Desejo ser um criador de mitos, que é o mistério mais alto que pode obrar alguém da humanidade.
(Fernando Pessoa – Os Outros Eus)
Somos heróis da própria jornada. Habita em cada um de nós um herói mitológico capaz de dar conta de nossa missão pessoal e de cumprir, com grandeza e arte, a humana parte que nos cabe na realização da Grande Obra divina.
E todo herói traz consigo uma missão. Por isso, somos todos missionários nesta vida. Atrelada à nossa particular missão, encontra-se nossa mitologia pessoal, a ser visceranimicamente experimentada pelo herói.

Mitalma - óleo sobre tela do renomado artista plástico Eduardo Vilela
A mitologia pessoal é, pois, a fonte de nossas potenciais capacidades, manancial de vida onde a alma pode recolher-se ou banhar-se, ou mergulhar mais profundamente no intuito de reconhecer a natureza de seus essenciais valores, a fim de que possa trazê-los à tona, em prol de um verdadeiro e luminoso despertar da consciência.
Nesse sentido, a mitologia pessoal é depositária do grande drama da existência, e seu desdobramento traduz um genuíno roteiro a ser seguido, repleto de personagens, cenas e situações arquetípicas com os quais a alma deve relacionar-se, de modo a orientar-se em sua travessia pelo grande labirinto do mundo inconsciente. E o cumprimento deste fabuloso drama tem iminente caráter iniciático, a pressupor inúmeras mortes e renascimentos simbólicos.

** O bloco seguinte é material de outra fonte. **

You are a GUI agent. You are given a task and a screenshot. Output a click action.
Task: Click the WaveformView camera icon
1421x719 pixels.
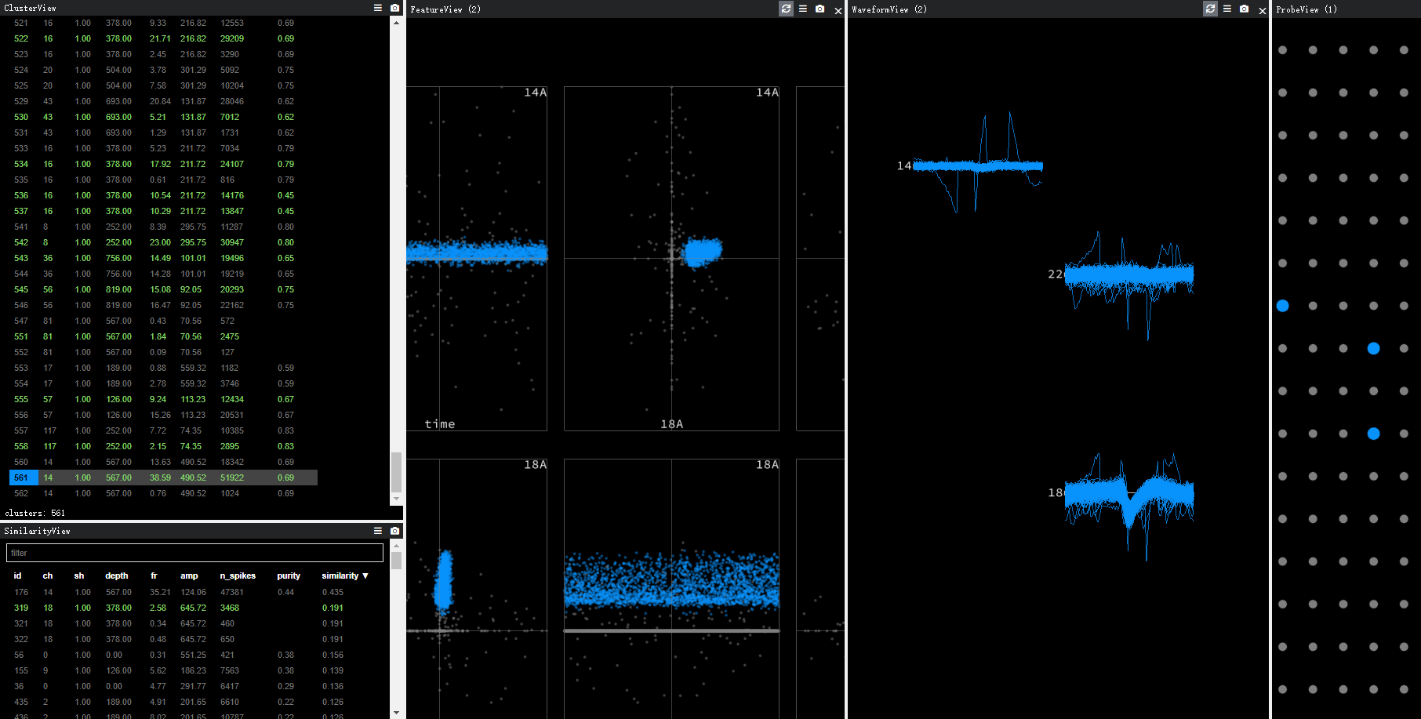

Explorar a mitologia pessoal à luz da Alquimia traduz, em suma, toda a prática da Psicoterapia do Encantamento. Nada há de mais curativo que percorrer esse caminho; diante dele e disposto a abraçá-lo, cada peregrinerói se lança a enfrentar os seus mais íntimos temores, a conhecer as suas mais secretas salas e a encontrar o seu pessoal tesouro, aquele que, silente e nobre, desde há muito nos espera guardado no relicário de nossos corações.
MITALMA
Minha alma quando explode cria mitos;
constela-se entre estrelas a brilhar,
contempla a imensidão em seu olhar
e traz ao Caos seus cosmos inauditos.
Tomada pela insônia em perguntar,
minha alma se projeta em som de aflitos
no mais fundo silêncio em prece e ritos,
na fé de um não sei quê devo encontrar.
Minha alma cruza o espelho das mandalas,
liberta em seu perfume as mil samsaras
e chega enfim à fonte das moneras.
E vendo as mãos de Deus, sem crer tocá-las,
compreende a dor do mundo em cinco escaras
e sangra em mito o amor que cria as Eras!